### Goals
1/ Rewrite the part of the wine-choice text that opens with the words "It takes a village" and closes with "Illusion of Choice?", changing "village" to "town".
2/ How many lines of the listing contain the string "arrow"? Give only the number.

Thanks to Cellar master Martin Moore and Managing Director Albert Gerber for taking the time to answer all my questions at Durbanville Hills and Cape Wine 2012. The images up top are from the winery’s website.

The “One Big Tank” Myth

My recent post about How Much Choice Do Wine Drinkers Really Have? made the point that true diversity in wine choice is complicated. Although there are constellations of wine brands that are theoretically available, from a practical standpoint the choice available to you depends on your price point “comfort zone,” how you shop (on-line or wine club versus bricks and mortar stores), where you shop (local shop versus national chain store), where you live (state regulations vary enormously) and many other factors.

It takes a village to raise a child, they say, and it takes an entire product chain to raise up a diverse selection of wine … or not!

The Illusion of Choice?

A persistent concern is the influence of giant wine companies with dozens of wine brands in their portfolios. The conventional wisdom seems to be that these big firms merely create the illusion of choice, not choice itself. I guess the idea is that all of these different wine brands actually pour out of the spigot of one giant wine tank. If they all come from Gallo (or Constellation Brands or Treasury Wine Estates, etc.) then they must all be the same — or so similar as to make choice irrelevant.  I call this the “One Big Tank” theory and I think it’s a myth, although like all myths it contains a grain of truth.

The reality is that giant wine companies can and often do produce distinctive wines. And smaller operations sometimes pump out quantities of relatively terroir-free negociant wine to pay the bills. Size matters in wine, but it’s not the only thing. My motto is still “think global, drink local,” so I am not arguing against small terroir-driven producers, but I think at least some of the big wine companies have an undeserved poor reputation from the wine choice standpoint.

Giant wine companies have many advantages: access to capital, technology and vineyards, for example, and economies of scale in purchasing, distribution  and some aspects of production. What matters from the consumer choice standpoint is how these advantages are employed. You can aim to fill that one big tank as cheaply as possible or you can leverage the large scale advantages to create real quality and diversity.

Big Tank Stereotypes

A good example of how the myth unravels at least some of the time comes from my visit to South Africa. I was a guest of Distell for part of my visit (Distell owns Nederberg and I gave the keynote at the Nederberg Auction) and this gave me an opportunity to learn about the company, which is South Africa’s largest wine and spirits producer.

If you go strictly on stereotypes, Distell has got to be one of those “big tank” operations because it has most of the defining characteristics. It is, first of all, a “drinks company” and not a “wine company,” to use a distinction I first heard from a New Zealand winemaker (who worked for a “wine company,” of course). Here’s how the wine vs drinks dichotomy works.

### Recorded information
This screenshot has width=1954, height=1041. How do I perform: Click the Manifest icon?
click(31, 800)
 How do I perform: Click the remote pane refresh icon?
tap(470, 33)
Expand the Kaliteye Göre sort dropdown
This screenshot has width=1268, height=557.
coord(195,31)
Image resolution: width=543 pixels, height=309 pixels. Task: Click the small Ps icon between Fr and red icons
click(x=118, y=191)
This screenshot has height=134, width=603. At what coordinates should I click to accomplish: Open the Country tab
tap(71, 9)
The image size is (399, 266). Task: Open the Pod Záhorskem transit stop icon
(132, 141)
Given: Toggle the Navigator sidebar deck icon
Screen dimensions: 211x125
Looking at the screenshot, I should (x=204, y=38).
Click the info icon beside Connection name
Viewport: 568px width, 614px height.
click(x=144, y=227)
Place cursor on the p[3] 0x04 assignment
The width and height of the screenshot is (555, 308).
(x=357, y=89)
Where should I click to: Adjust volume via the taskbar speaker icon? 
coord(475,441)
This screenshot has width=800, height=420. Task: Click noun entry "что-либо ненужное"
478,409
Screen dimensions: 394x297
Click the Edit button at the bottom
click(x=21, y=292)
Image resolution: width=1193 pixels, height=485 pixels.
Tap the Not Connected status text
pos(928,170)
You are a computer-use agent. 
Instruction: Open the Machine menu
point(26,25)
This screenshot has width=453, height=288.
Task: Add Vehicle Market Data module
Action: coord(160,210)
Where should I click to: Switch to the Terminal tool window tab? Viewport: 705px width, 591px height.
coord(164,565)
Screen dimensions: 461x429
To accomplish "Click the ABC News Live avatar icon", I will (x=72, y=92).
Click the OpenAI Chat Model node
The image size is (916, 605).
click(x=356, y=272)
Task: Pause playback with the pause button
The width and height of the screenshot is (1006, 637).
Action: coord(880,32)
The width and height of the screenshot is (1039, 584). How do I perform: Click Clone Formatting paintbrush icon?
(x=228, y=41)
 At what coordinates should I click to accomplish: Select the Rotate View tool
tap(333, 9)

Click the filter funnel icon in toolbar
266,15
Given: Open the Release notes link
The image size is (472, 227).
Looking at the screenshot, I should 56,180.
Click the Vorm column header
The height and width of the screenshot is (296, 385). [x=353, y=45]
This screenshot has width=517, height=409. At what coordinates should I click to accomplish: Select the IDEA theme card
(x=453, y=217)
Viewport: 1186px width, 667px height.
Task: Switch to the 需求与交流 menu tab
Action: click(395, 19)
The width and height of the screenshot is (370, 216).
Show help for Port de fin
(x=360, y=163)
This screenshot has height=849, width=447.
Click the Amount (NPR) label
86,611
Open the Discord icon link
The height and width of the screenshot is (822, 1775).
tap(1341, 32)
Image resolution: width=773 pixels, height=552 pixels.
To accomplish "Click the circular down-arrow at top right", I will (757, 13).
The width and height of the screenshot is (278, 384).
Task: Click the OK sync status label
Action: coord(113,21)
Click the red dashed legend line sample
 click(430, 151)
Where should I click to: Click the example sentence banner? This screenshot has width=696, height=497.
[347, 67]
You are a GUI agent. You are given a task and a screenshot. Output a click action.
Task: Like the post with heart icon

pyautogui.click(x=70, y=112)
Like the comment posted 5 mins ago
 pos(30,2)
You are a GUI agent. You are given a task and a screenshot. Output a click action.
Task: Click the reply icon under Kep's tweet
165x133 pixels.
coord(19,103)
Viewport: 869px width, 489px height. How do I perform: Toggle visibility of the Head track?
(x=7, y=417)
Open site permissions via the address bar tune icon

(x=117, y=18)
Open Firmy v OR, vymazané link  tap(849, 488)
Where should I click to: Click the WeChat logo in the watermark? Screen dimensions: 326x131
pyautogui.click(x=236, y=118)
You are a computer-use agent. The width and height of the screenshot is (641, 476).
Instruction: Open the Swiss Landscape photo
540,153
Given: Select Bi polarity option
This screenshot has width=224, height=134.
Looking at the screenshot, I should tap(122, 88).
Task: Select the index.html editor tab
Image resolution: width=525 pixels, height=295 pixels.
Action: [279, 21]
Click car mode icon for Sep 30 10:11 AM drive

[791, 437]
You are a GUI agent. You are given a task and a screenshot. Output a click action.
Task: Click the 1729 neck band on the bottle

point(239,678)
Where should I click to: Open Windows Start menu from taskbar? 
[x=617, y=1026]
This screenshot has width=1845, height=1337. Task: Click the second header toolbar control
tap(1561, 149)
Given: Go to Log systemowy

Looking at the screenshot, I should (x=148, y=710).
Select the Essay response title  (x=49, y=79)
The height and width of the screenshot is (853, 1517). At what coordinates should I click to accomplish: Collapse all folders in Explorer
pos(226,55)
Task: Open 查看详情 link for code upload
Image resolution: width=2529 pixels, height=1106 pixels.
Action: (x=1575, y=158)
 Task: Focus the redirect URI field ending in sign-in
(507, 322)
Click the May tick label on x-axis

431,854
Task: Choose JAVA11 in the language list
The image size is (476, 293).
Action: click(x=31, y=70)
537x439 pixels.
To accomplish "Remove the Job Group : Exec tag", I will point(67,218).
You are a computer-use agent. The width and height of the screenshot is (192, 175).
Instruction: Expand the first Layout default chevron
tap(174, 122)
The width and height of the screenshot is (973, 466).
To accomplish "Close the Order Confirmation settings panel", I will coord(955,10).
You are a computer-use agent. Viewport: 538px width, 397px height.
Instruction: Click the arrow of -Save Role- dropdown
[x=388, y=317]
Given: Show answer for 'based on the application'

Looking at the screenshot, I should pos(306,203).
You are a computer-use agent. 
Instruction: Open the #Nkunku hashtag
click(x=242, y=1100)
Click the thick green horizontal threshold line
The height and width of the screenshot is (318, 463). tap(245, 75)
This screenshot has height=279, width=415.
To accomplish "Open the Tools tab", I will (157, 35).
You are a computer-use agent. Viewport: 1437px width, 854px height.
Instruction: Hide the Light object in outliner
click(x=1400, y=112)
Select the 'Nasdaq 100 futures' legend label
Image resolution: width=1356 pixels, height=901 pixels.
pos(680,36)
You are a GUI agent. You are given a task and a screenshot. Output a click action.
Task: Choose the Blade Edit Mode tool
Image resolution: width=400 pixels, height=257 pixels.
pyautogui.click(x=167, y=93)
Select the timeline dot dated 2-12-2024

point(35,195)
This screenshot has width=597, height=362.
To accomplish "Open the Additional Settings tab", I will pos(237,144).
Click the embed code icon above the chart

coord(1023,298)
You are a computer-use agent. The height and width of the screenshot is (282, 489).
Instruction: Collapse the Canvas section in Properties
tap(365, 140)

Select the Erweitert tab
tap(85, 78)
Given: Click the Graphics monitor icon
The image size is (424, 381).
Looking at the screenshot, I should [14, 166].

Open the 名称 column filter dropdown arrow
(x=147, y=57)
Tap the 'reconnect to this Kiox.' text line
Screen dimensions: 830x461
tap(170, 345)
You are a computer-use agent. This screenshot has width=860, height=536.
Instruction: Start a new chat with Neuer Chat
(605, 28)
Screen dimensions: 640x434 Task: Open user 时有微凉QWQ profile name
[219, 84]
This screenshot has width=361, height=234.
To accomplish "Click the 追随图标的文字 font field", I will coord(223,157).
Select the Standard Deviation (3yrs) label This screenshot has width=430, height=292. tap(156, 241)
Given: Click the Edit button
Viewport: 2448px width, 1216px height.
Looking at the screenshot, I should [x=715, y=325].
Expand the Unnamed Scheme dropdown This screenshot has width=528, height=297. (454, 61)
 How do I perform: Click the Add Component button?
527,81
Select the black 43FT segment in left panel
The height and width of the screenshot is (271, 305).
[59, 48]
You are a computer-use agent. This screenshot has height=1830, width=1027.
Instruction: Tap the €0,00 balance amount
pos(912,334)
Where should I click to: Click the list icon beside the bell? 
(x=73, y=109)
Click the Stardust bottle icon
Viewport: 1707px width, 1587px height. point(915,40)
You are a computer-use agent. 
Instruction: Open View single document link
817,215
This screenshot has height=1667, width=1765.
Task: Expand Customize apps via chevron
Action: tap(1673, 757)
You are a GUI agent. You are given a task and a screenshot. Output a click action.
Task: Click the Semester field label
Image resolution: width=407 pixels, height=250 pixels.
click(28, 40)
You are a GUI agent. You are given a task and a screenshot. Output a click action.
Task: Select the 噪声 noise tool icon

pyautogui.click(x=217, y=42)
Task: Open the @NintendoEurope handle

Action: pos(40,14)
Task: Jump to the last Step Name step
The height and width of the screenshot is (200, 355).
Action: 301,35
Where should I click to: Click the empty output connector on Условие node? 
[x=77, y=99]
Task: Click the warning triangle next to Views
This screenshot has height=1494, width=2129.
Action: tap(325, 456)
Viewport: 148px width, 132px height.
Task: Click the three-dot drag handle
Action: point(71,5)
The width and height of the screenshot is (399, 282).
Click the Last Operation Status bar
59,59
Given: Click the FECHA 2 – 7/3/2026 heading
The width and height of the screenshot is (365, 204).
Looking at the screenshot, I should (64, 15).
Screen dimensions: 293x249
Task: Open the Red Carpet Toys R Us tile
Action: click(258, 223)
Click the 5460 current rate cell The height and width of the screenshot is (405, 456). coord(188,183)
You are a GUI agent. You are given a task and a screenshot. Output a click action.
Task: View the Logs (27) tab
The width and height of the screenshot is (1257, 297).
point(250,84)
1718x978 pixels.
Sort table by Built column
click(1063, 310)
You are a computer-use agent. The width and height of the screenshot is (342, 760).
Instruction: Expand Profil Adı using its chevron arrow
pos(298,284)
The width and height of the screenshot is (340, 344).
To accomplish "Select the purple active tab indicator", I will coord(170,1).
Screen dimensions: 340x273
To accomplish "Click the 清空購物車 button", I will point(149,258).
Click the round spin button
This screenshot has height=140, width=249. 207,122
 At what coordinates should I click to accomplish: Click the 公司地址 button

### Solutions per task
1/
It takes a town to raise a child, they say, and it takes an entire product chain to raise up a diverse selection of wine … or not!

The Illusion of Choice?

2/ 4